University of Hawai‘i researcher receives state’s 1st Prevention Science Award
Scott Okamoto, a University of Hawaiʻi Cancer Center researcher, has received the 2023 Prevention Science Award from the Society for Prevention Research.
Okamoto was recognized for his contributions in developing and testing cancer prevention strategies in Hawaiʻi and the Pacific, making him the first researcher from Hawaiʻi to receive this award for significant work. For the first time, the Society for Prevention Research is recognizing the work being conducted in Hawai‘i and the Pacific with this award.
The Society for Prevention Research is an organization dedicated to advancing the scientific investigation on the prevention of social, physical and mental health problems, and on the translation of that information to promote health and well-being. The Prevention Science Award is given to an individual or team of individuals for a significant body of research that has applied scientific methods to test one or more preventive interventions or policies.
This commendation from the Society for Prevention Research was achieved through Okamoto’s extensive work since 2006 in developing and evaluating a culturally-grounded, school-based tobacco and drug prevention curriculum for rural Native Hawaiian youth attending public intermediate schools on Hawaiʻi Island. The curriculum, Hoʻouna Pono, to send with righteousness, has educated more than 480 students by focusing on drug use resistance skills training using interactive activities, facilitated discussions and realistic video content.
“Dr.

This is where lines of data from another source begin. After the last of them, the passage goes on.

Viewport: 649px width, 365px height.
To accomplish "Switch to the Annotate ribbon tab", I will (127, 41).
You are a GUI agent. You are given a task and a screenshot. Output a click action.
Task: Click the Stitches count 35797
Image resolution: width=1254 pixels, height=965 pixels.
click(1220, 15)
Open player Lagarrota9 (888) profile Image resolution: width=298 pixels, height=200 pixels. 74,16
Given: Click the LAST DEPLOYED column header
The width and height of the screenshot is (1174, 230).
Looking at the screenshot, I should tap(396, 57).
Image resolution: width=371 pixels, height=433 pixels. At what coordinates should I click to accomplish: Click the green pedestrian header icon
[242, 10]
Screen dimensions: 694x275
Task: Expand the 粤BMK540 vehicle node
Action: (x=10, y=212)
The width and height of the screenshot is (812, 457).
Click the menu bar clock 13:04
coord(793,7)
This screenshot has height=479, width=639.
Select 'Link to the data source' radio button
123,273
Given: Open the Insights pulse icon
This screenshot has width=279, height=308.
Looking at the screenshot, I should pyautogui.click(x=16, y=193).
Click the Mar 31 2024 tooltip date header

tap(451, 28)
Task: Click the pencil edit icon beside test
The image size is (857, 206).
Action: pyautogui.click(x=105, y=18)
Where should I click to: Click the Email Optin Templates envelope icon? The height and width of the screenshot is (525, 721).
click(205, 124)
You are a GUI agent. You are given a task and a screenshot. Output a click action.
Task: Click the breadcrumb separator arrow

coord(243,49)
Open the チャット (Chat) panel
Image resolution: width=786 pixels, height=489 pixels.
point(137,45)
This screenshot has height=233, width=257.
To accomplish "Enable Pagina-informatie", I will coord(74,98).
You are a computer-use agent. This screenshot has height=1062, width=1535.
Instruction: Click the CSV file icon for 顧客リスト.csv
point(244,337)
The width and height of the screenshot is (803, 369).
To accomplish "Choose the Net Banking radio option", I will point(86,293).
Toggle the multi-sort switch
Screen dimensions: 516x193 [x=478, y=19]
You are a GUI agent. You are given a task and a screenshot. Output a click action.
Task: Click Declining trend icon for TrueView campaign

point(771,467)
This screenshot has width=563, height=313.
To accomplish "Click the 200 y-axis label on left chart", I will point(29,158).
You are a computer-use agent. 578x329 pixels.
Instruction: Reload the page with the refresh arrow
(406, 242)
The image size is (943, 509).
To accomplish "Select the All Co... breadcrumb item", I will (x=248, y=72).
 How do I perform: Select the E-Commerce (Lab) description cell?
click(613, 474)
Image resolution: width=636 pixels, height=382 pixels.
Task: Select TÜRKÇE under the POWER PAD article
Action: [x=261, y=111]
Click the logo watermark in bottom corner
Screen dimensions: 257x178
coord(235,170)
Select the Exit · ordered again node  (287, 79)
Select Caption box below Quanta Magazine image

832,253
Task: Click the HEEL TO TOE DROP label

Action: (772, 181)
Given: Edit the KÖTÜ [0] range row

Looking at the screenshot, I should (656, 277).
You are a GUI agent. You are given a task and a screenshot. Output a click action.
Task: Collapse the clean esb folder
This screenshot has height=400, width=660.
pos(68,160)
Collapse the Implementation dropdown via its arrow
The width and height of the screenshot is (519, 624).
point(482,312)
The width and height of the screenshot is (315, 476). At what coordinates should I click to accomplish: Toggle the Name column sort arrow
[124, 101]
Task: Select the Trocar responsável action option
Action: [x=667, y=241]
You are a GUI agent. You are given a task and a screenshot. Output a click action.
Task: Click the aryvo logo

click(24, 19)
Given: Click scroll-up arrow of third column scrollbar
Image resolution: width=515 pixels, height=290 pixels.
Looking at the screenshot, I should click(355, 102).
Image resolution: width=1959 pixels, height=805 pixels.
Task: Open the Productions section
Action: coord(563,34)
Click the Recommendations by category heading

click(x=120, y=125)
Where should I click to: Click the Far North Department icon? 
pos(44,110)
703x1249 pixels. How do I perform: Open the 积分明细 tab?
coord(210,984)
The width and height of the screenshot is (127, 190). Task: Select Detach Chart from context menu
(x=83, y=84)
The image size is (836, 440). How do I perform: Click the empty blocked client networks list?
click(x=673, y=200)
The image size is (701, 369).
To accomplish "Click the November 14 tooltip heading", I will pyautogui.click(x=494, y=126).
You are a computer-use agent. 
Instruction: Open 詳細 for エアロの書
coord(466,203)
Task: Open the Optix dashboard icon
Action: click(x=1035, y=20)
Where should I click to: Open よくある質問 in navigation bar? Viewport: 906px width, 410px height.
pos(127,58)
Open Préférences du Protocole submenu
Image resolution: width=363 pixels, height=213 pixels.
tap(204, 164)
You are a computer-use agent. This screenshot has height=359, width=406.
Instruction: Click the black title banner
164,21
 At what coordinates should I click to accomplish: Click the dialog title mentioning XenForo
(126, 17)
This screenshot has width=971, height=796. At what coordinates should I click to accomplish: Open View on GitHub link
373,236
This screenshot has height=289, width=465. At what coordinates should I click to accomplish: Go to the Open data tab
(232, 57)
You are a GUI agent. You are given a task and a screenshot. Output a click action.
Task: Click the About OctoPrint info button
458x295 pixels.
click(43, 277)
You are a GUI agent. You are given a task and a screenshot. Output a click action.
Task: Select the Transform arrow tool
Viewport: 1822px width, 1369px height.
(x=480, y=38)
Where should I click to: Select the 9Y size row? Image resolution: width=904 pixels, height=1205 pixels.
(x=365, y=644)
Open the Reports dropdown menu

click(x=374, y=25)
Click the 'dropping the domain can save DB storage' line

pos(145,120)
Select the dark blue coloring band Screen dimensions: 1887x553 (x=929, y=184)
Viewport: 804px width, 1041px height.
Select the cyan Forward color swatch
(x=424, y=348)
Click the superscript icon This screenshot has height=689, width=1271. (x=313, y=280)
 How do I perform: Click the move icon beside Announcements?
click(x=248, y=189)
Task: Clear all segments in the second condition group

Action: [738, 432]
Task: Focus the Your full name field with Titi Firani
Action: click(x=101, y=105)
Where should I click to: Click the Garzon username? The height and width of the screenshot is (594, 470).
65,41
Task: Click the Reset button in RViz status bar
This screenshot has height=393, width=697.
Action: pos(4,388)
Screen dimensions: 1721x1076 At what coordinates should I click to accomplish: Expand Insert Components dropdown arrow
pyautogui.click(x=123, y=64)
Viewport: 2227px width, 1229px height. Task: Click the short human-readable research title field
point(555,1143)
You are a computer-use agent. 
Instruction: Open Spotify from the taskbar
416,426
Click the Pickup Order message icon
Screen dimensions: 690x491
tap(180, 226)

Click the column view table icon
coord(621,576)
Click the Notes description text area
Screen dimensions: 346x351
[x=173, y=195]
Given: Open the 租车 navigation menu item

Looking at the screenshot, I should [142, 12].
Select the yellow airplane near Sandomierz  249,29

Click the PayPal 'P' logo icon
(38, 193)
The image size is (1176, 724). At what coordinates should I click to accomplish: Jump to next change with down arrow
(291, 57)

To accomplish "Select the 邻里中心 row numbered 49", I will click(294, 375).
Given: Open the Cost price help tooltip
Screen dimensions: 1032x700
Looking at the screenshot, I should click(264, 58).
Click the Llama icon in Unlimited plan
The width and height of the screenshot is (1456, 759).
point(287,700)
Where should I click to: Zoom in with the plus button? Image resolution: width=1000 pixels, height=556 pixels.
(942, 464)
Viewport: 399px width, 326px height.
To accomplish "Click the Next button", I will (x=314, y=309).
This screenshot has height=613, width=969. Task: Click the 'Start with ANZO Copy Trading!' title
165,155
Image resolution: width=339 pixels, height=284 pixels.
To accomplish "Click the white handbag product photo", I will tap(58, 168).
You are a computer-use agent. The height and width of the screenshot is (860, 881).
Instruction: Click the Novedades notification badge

Okamoto’s work is integrated into the Hawaiʻi community and has impacted thousands of students through shifting their trajectory and delaying onset of substance use concerns,” said Kelsie Okamura, implementation researcher, Harvard University. “His research creates a path to independence for other scholars, social workers, and substance use prevention professionals who desire to serve those in communities that need them the most.”
Okamoto is currently working to develop a new curriculum for e-cigarette prevention. The vision earned him a $2.8 million grant from the Centers for Disease Control and Prevention. This intervention will update the existing Hoʻouna Pono curriculum and introduce new e-cigarette and vaping prevention content, including a social and print media campaign, across intermediate and multi-level public and public charter schools on Hawaiʻi Island. More than 500 students are anticipated to enroll in this study over five years.